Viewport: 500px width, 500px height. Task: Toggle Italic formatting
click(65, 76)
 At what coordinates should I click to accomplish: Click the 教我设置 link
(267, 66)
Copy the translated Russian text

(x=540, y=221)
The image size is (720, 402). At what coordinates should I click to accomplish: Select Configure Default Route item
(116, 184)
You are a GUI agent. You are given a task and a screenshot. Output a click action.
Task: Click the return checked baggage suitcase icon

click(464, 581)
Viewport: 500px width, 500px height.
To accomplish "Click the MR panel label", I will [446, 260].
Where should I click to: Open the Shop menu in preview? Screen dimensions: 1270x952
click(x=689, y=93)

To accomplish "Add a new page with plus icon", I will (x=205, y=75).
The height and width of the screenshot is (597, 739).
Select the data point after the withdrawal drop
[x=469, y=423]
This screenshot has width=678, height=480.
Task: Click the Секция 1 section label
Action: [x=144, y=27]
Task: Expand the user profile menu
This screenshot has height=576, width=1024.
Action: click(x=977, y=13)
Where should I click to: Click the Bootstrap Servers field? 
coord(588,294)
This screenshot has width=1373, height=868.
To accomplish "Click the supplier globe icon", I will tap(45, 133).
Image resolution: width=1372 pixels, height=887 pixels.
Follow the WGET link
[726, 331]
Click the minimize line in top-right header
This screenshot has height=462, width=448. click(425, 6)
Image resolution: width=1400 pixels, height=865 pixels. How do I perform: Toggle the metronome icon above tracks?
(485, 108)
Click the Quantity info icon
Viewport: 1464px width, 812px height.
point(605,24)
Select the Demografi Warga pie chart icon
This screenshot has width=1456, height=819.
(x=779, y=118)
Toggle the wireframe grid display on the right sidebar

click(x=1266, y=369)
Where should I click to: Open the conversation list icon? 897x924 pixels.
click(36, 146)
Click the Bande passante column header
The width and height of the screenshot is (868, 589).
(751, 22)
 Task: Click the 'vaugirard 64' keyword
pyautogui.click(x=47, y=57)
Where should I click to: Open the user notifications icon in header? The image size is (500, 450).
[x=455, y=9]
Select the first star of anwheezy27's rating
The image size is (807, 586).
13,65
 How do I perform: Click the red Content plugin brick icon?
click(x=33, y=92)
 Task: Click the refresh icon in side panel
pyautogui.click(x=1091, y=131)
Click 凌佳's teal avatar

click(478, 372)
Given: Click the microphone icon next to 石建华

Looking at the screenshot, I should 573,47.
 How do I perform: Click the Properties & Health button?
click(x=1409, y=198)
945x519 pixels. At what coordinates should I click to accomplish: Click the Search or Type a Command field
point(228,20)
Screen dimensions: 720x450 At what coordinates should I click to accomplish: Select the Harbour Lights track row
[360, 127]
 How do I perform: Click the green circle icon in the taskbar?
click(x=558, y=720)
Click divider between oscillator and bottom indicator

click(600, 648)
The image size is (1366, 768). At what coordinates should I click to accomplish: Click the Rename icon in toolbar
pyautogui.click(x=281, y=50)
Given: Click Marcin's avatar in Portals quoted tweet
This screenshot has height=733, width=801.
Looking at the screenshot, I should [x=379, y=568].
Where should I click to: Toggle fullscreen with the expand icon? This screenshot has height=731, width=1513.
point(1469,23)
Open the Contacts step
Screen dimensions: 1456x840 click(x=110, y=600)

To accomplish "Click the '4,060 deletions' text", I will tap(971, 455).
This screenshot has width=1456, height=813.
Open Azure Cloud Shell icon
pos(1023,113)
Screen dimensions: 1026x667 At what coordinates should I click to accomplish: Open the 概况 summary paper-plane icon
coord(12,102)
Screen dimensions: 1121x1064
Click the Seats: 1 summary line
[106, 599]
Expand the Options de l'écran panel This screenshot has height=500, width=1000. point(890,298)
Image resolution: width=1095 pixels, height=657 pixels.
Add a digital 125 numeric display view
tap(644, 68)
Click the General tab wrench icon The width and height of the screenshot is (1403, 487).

§ **SHORT PROBLEM**: Rewrite the lines above, swapping "Image resolution" for "Display resolution" wherever it occurs and keeping everything else the same.

§ **RESULT OF THIS EXERCISE**:
Viewport: 500px width, 500px height. Task: Toggle Italic formatting
click(65, 76)
 At what coordinates should I click to accomplish: Click the 教我设置 link
(267, 66)
Copy the translated Russian text

(x=540, y=221)
The image size is (720, 402). At what coordinates should I click to accomplish: Select Configure Default Route item
(116, 184)
You are a GUI agent. You are given a task and a screenshot. Output a click action.
Task: Click the return checked baggage suitcase icon

click(464, 581)
Viewport: 500px width, 500px height.
To accomplish "Click the MR panel label", I will [446, 260].
Where should I click to: Open the Shop menu in preview? Screen dimensions: 1270x952
click(x=689, y=93)

To accomplish "Add a new page with plus icon", I will (x=205, y=75).
The height and width of the screenshot is (597, 739).
Select the data point after the withdrawal drop
[x=469, y=423]
This screenshot has width=678, height=480.
Task: Click the Секция 1 section label
Action: [x=144, y=27]
Task: Expand the user profile menu
This screenshot has height=576, width=1024.
Action: click(x=977, y=13)
Where should I click to: Click the Bootstrap Servers field? 
coord(588,294)
This screenshot has width=1373, height=868.
To accomplish "Click the supplier globe icon", I will tap(45, 133).
Display resolution: width=1372 pixels, height=887 pixels.
Follow the WGET link
[726, 331]
Click the minimize line in top-right header
This screenshot has height=462, width=448. click(425, 6)
Display resolution: width=1400 pixels, height=865 pixels. How do I perform: Toggle the metronome icon above tracks?
(485, 108)
Click the Quantity info icon
Viewport: 1464px width, 812px height.
point(605,24)
Select the Demografi Warga pie chart icon
This screenshot has width=1456, height=819.
(x=779, y=118)
Toggle the wireframe grid display on the right sidebar

click(x=1266, y=369)
Where should I click to: Open the conversation list icon? 897x924 pixels.
click(36, 146)
Click the Bande passante column header
The width and height of the screenshot is (868, 589).
(751, 22)
 Task: Click the 'vaugirard 64' keyword
pyautogui.click(x=47, y=57)
Where should I click to: Open the user notifications icon in header? The image size is (500, 450).
[x=455, y=9]
Select the first star of anwheezy27's rating
The image size is (807, 586).
13,65
 How do I perform: Click the red Content plugin brick icon?
click(x=33, y=92)
 Task: Click the refresh icon in side panel
pyautogui.click(x=1091, y=131)
Click 凌佳's teal avatar

click(478, 372)
Given: Click the microphone icon next to 石建华

Looking at the screenshot, I should 573,47.
 How do I perform: Click the Properties & Health button?
click(x=1409, y=198)
945x519 pixels. At what coordinates should I click to accomplish: Click the Search or Type a Command field
point(228,20)
Screen dimensions: 720x450 At what coordinates should I click to accomplish: Select the Harbour Lights track row
[360, 127]
 How do I perform: Click the green circle icon in the taskbar?
click(x=558, y=720)
Click divider between oscillator and bottom indicator

click(600, 648)
The image size is (1366, 768). At what coordinates should I click to accomplish: Click the Rename icon in toolbar
pyautogui.click(x=281, y=50)
Given: Click Marcin's avatar in Portals quoted tweet
This screenshot has height=733, width=801.
Looking at the screenshot, I should [x=379, y=568].
Where should I click to: Toggle fullscreen with the expand icon? This screenshot has height=731, width=1513.
point(1469,23)
Open the Contacts step
Screen dimensions: 1456x840 click(x=110, y=600)

To accomplish "Click the '4,060 deletions' text", I will tap(971, 455).
This screenshot has width=1456, height=813.
Open Azure Cloud Shell icon
pos(1023,113)
Screen dimensions: 1026x667 At what coordinates should I click to accomplish: Open the 概况 summary paper-plane icon
coord(12,102)
Screen dimensions: 1121x1064
Click the Seats: 1 summary line
[106, 599]
Expand the Options de l'écran panel This screenshot has height=500, width=1000. point(890,298)
Display resolution: width=1095 pixels, height=657 pixels.
Add a digital 125 numeric display view
tap(644, 68)
Click the General tab wrench icon The width and height of the screenshot is (1403, 487).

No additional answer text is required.